JIM: We are dealing with the biggest uncertainty we have ever dealt with in our lives and that uncertainty is not going to go away for a while. So my biggest piece of advice to communicators, to marketers, to team members is just get used to being really agile. Get used to change that might happen overnight and just learn to be much more flexible in how we’re dealing with all of this, so that we can all feel better about it as we navigate through it.
DOUG: COVID-19 seems to have forced a new level of creativity within our industry just we’re managing so many different things for clients that are coming so fast. How is that informing how you’re working with clients and the advice you’re giving?
JIM: Oh absolutely. I think innovation has taken on a whole new form. Now we’re taking a look at clients’ assets in very different ways and not looking at the typical assets that we used to think about. We’re looking at clients and saying Do you have parking lots? Do you have break rooms? Do you have media dollars? What do you have that we could put together that would make a really compelling program that’s going to help communities? We’ve never thought about that way before with our brands.

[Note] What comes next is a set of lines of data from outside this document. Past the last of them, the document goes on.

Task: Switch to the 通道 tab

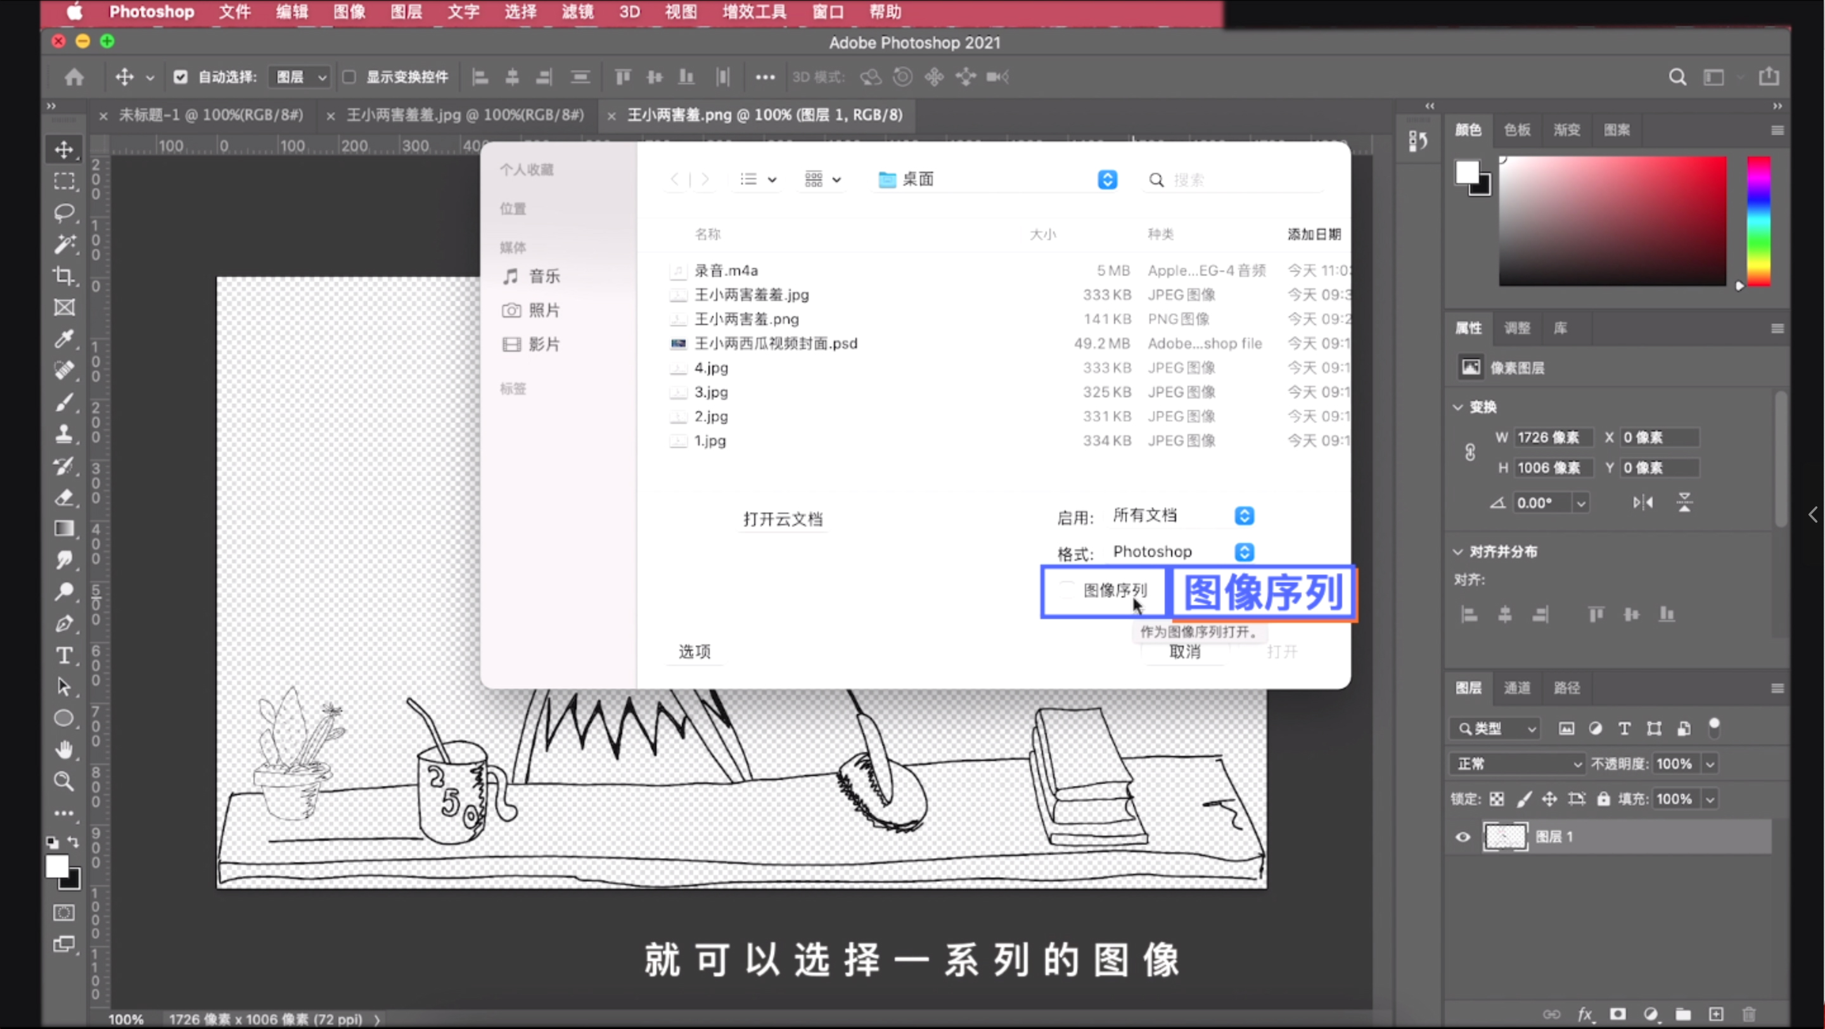Action: click(x=1518, y=688)
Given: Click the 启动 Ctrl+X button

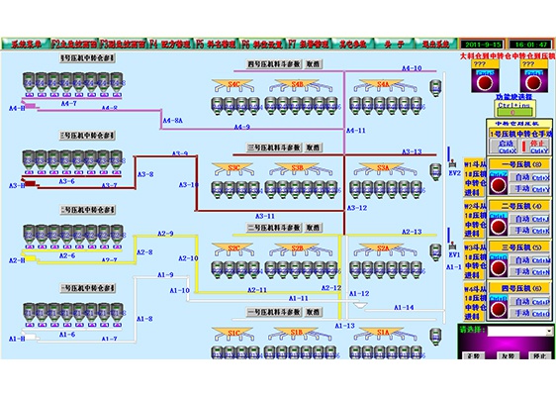Looking at the screenshot, I should pos(505,147).
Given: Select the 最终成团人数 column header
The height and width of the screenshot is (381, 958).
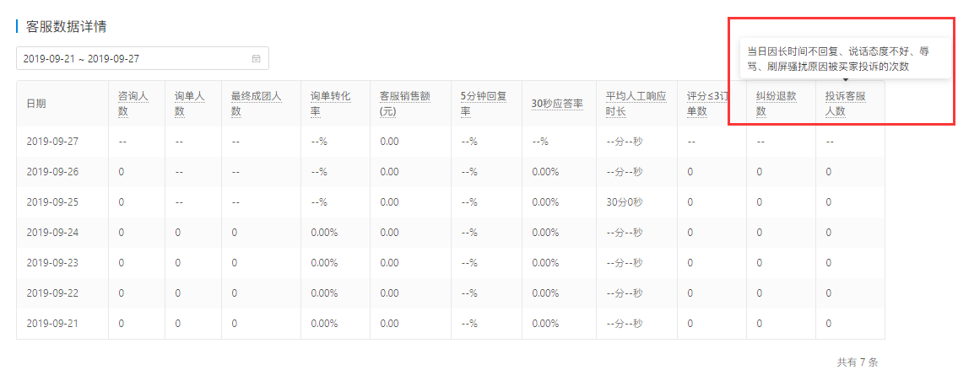Looking at the screenshot, I should pos(256,104).
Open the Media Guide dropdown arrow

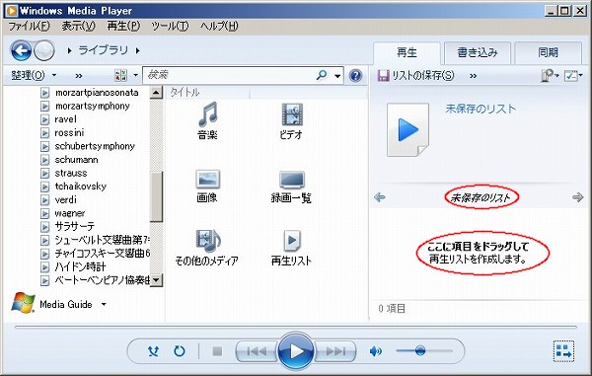(x=104, y=304)
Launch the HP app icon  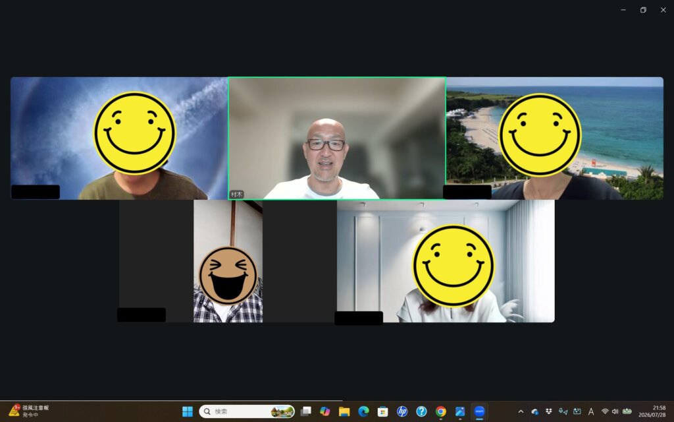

DOUG: It is interesting, and one of the important pieces is for brands actually to be getting their spokespeople out there in different forms of media. Do you feel that that’s growing in importance?
JIM: Oh absolutely and those spokespeople aren’t necessarily celebrities anymore and they’re not even necessarily influencers they’re leaders in the organization. I like to say that the CEO has become the Chief Brand Officer communicating on behalf of the brand. And I don’t just mean individual brands but corporate brands speaking on behalf of employees, speaking on behalf of stakeholders shareholders investors as well as consumers. That person is becoming the voice of the company and actually the spokesperson too.
DOUG: And we’re seeing one of the interesting things with such an emphasis on internal communications. Some of the best internal communications is repurposing the external communications so the employees actually see what their leadership is communicating on the outside and it resonates and matches with what they’re hearing on the inside.That’s very important.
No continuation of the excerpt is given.